◆ TEXTO PARA LEITURA ◆
= = = = = = =
O vice-presidente da Federação de Entidades Empresariais do Rio Grande Sul (Federasul) e coordenador da divisão de economia da entidade, Fernando Marchet, afirma que a alta da Selic deve diminuir o passo da retomada no Estado. No entanto, Marchet destaca que a elevação é necessária para que não ocorra um descontrole na economia do país com inflação mais alta:
— É moderar o passo de crescimento e de retomada da economia para evitar que uma perda de controle nessa velocidade faça com que lá na frente o efeito seja muito negativo. Seja na elevação de preços e, consequentemente, na taxa de juros. Aí sim teria uma parada brusca na economia.
Marchet destaca que os setores no geral vão sentir essa diminuição de ritmo de crescimento, mas com destaque para serviços e comércio, pois a medida afeta o crédito do varejo.
= = = = = = =
◆ DADOS FORNECIDOS ◆
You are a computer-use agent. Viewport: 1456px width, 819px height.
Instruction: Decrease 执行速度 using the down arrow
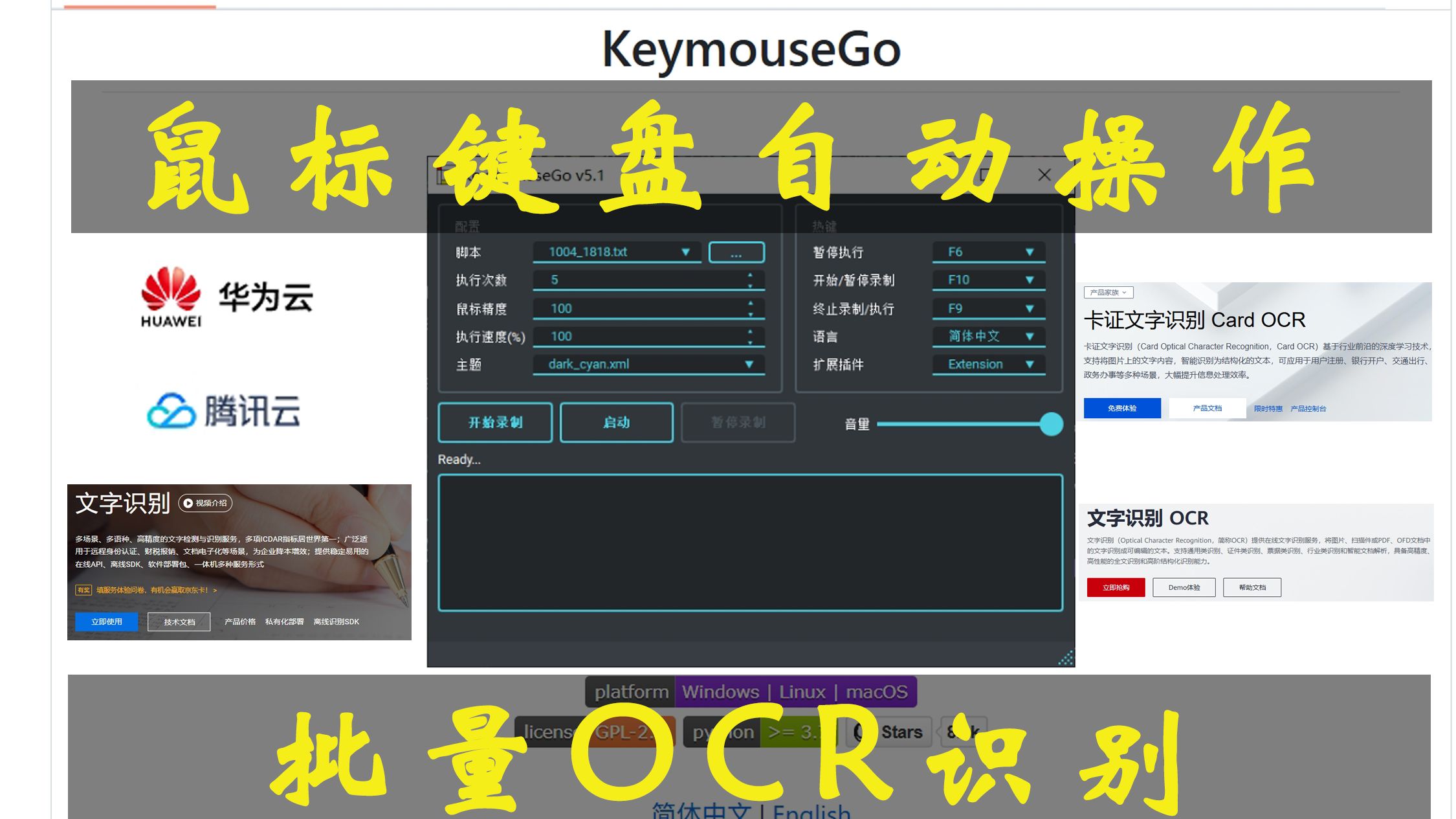(x=750, y=342)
= = = = = = =
◆ TAREFAS E EXERCÍCIOS ◆
1. Responda às perguntas abaixo sobre o texto da alta da Selic.
(a) Além de vice-presidente, qual função Fernando Marchet exerce na Federasul?
(b) Segundo Marchet, a elevação da Selic é necessária para que não ocorra o quê?
(c) Quais setores ele destaca entre os que vão sentir a diminuição do ritmo de crescimento?
2. Dê sequência ao texto da alta da Selic a partir do ponto em que ele termina.

◆ RESPOSTAS POR TAREFA ◆
1.
(a) Ele é coordenador da divisão de economia da entidade.
(b) Para que não ocorra um descontrole na economia do país com inflação mais alta.
(c) Serviços e comércio, porque a medida afeta o crédito do varejo.

2.
O presidente da Associação Gaúcha para Desenvolvimento do Varejo (AGV), Sérgio Galbinski, também avalia que a Selic mais alta deve frear o crescimento no curto prazo, mas criar um ambiente mais saudável no médio e longo prazo. Galbinski afirma que, neste primeiro momento, segmentos ligados a financiamentos e de bens duráveis vão sofrer os impactos dessa desaceleração com mais intensidade:
— Deve afetar mais os segmentos que usam financiamento, como os ligados a materiais de construção e venda de móveis.
Valter Bianchi Filho, sócio-diretor da Fundamenta Investimentos, afirma que o mercado, após flertar com projeções de aumento de 1,25 e 1,5 ponto percentual, trabalha com a estimativa de aumento de um ponto. Esse cenário ganhou força após o presidente do BC, Roberto Campos Neto, sinalizar o percentual na semana passada. Bianchi Filho explica que a alta da Selic para combater a inflação acaba diminuindo a circulação de dinheiro em alguns setores.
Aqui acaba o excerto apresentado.